Alex memastikan bahwa para pembicara sangat kompeten dan sangat bermanfaat untuk Ekowisata Hutan. Di hari pertama, ada nama Wiwien Wiyonoputri yang menjabarkan dasar-dasar interprestasi. Lalu, dilanjutkan Ary Suhandi yang menjelaskan pentingnya pemahaman pariwisata berkelanjutan. Dan, ditutup oleh Rifki Sungkar.
Pada sore harinya, para peserta diajak untuk praktek Modul yang terdiri dari identifikasi atribut penting, tema dan sasaran program interprestasi. ”Jadi Bimtek ini harus bermanfaat. Bukan hanya saat Bimtek, namun juga harus bermanfaat setelah Bimtek dan Ekowisata Hutan akan semakin baik dan menjadi bagian kemajuan pariwisata di Indonesia,” harap Alex yang juga diamini Kepala Bidang Pariwisata Kemenpar Eiffy Efendy.
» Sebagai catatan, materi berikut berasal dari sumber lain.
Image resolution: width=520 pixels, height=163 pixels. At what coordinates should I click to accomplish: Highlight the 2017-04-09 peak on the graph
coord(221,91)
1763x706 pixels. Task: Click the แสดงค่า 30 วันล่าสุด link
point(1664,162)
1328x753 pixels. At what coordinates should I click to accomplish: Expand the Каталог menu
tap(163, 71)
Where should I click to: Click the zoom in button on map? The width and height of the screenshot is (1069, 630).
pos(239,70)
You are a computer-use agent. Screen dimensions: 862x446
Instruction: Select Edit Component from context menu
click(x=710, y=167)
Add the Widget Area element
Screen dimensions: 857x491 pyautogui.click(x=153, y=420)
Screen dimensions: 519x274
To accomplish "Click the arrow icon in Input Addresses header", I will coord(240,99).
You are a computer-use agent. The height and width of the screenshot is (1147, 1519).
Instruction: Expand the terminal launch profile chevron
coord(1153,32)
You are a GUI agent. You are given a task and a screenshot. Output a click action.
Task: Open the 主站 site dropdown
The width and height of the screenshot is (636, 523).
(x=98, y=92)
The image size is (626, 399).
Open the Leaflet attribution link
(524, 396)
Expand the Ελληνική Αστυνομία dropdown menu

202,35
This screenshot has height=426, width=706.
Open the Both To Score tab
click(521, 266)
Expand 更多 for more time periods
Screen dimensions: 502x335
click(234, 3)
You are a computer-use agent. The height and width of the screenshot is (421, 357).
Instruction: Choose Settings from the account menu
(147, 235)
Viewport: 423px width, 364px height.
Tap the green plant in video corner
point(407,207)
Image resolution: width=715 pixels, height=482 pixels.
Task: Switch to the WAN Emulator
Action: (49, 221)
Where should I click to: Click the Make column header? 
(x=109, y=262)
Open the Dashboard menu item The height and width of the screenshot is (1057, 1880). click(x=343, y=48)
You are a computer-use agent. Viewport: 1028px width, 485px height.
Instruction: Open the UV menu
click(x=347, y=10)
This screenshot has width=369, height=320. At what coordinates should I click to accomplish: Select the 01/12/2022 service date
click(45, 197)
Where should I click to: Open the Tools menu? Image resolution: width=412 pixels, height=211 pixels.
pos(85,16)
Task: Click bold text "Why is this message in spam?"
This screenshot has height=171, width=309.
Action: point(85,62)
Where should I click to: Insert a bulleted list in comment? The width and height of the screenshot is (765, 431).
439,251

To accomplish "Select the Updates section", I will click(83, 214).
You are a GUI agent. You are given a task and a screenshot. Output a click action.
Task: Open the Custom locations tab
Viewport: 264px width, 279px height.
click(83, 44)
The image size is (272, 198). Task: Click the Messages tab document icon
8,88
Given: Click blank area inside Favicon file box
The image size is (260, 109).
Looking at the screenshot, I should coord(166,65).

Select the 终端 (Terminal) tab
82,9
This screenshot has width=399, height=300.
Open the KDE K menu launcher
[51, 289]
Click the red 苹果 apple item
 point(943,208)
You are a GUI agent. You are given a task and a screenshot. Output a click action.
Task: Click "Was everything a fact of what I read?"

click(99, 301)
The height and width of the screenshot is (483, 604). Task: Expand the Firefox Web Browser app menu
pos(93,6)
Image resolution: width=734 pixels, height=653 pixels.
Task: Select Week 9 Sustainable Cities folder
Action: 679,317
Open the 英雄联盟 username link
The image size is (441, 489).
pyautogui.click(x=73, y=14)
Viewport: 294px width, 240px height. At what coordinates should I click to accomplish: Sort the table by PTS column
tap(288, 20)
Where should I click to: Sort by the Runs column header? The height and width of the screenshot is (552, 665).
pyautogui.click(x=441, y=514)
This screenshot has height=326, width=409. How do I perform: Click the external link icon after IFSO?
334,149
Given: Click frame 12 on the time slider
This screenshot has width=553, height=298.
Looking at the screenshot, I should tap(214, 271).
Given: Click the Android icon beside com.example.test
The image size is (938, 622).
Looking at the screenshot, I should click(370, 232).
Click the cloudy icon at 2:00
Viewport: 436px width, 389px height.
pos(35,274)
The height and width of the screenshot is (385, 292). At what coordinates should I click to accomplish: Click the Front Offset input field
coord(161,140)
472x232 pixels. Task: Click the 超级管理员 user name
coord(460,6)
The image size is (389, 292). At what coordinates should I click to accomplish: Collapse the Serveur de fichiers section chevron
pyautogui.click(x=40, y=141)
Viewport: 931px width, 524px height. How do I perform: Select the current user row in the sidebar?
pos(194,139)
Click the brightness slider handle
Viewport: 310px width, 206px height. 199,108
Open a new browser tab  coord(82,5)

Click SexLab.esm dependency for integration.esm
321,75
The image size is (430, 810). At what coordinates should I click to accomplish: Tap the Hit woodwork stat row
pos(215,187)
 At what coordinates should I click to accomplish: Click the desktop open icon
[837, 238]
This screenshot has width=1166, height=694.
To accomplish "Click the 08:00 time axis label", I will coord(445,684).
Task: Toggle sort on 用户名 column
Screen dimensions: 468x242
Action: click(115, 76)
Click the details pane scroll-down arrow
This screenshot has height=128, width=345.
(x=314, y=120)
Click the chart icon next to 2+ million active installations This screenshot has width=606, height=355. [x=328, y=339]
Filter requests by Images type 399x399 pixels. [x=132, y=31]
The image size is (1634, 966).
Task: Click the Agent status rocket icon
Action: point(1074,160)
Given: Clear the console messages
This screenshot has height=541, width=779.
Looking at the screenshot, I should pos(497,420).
Menariknya, saat acara pembukaan, Banyuwangi sebagai tuan rumah langsung unjuk gigi. Seperti diketahui, daerah yang dekat dengan Pulau Bali itu menjadi contoh dari berbagai daerah atas prestasinya di bidang pariwisata.
”Kita berusaha merubah branding yang tadinya tidak tahu bagaimana itu Banyuwangi, dan sekarang Alhamdulillah menjadi salah satu daerah yang sukses mendorong pariwisatanya di tanah air,”ujar Kepala Bidang Promosi Dinas Pariwisata Banyuwangi Dwi Marhen Yono.
Pria yang biasa disapa Marhen itu menjelaskan, yang pertama dilakukan pihaknya adalah membaca kondisi geografis dan demografis Kabupaten Banyuwangi.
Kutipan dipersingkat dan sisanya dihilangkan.